If you aim to be authentic, you have to borrow from your life, your sensibilities, and your experiences.” Prasoon Joshi, adman, poet, script writer, wordsmith at large and now in the high profile post of censor board chief had a reputation for living those words as he climbed quickly up the stairway of fame.In Mumbai, he would walk to the tea stall near his home for his morning wake-me-up. That would be is own way of learning from the smells and sounds of life. Evidently, he imbibed freely from the cup of life. The carefully dishevelled look bears testimony to that. But, being censor board chief in the world’s most prolific movie industry was never meant to be a cushy assignment because you do not know where the next missile would come from – or in Pahlaj Nihalani’s case, when the censor boss became an unguided missile himself.
One would like to be a fly on the wall in Joshi’s room now, now that he has reduced ‘Padmavati’ to ‘Padmavat’, to find out whether he finds the challenge of his present job more satisfying than penning the immensely sensitive lyrics of ‘Taare Zameen Par’. Imagine getting up in the morning to find that Mahendra Singh Mewar of the former royal family of Mewar, has written to information and broadcasting minister Smriti Irani, and accused him of giving short shrift to the rule book while okaying ‘Padmavat’.
The letter questions CBFC’s intentions and points out, “One set of panelists was invited and then the film was clandestinely shown to another set.” It further states, “The impression being given is that the panelists who have seen the film are in agreement with the movie being released with the above stated modifications.

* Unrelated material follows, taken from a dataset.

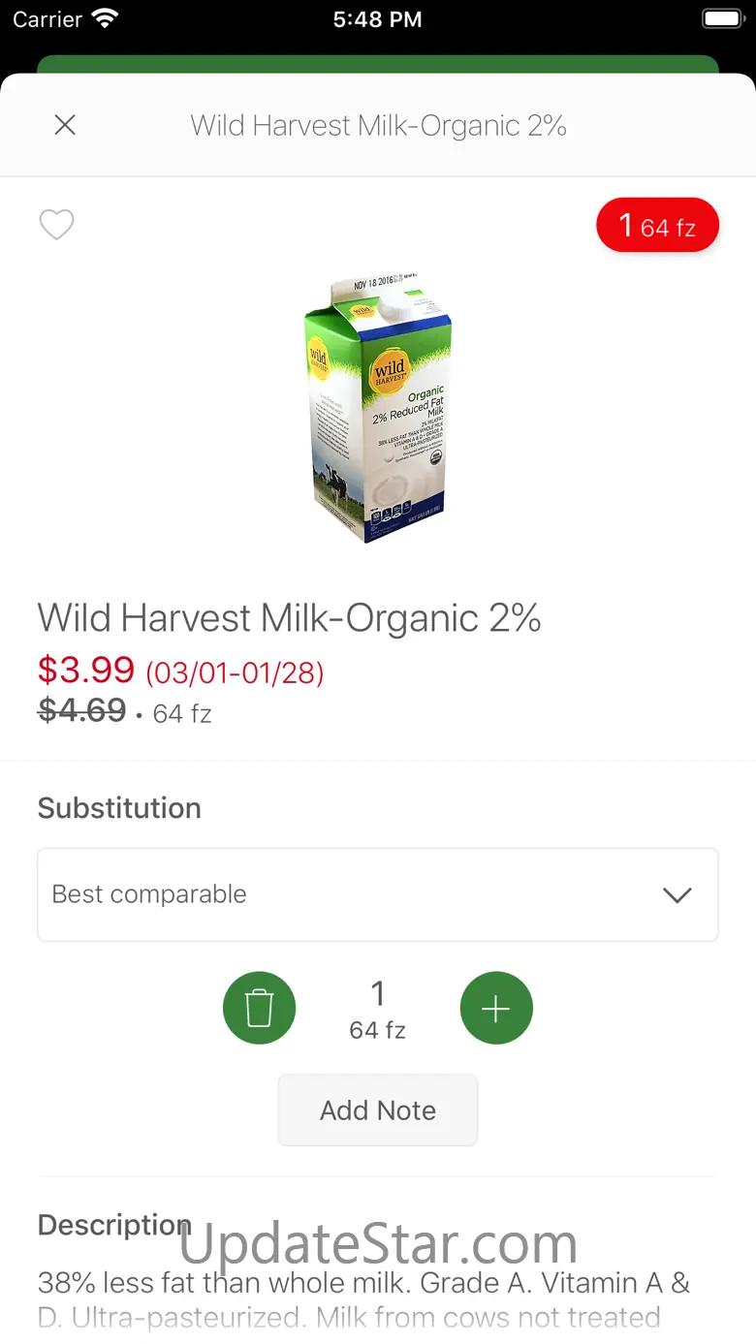Tap the product name heading below image
The image size is (756, 1344).
(289, 618)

It is, however, reliably learnt that none of the panelists is in agreement with the film, two of them going on record and stating the same.”

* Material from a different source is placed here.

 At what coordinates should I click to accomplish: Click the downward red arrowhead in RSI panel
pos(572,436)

Mahendra Singh Mewar's son Vishvaraj Singh had written a stinging letter to Joshi, saying, “Cosmetic changes like the proposed change in name will not change the fact that that the movie refers to real places, my ancestors and other persons in history with their names continuing to remain the same.”
The anger of the former Mewar royals and the threats from Rajasthan’s Karni Sena to burn down movie halls that dare to show the film – for the record they have asked for Joshi’s sacking – are evidently a problem. But, Joshi is an industry insider whose words carry weight. It would be safe to say that Joshi would not be left to the wolves for another reason. He had been at the head of Narendra Modi’s ‘Achhe Din’ campaign leading up to the massive victory in the 2014 Lok Sabha elections and now with the Prime Minister’s ‘Swachh Bharat’ campaign. Perhaps that is why the Karni Sena has accused both the Shiv Sena and the Vishwa Hindu Parishad for their reported ‘silence’ over the CBFC’s green light to Sanjay Leela Bhansali’s controversial film.
If the Mewar family believes he has handled the ‘Padmavati’ issue with kid gloves, which according to them could lead to disaffection between Rajputs and Muslims, they might not be wide of the mark. In his earlier avatar as a film industry insider, he had said there was no need for a censor board in India. It is possible that being in the hot seat has not drastically altered his position.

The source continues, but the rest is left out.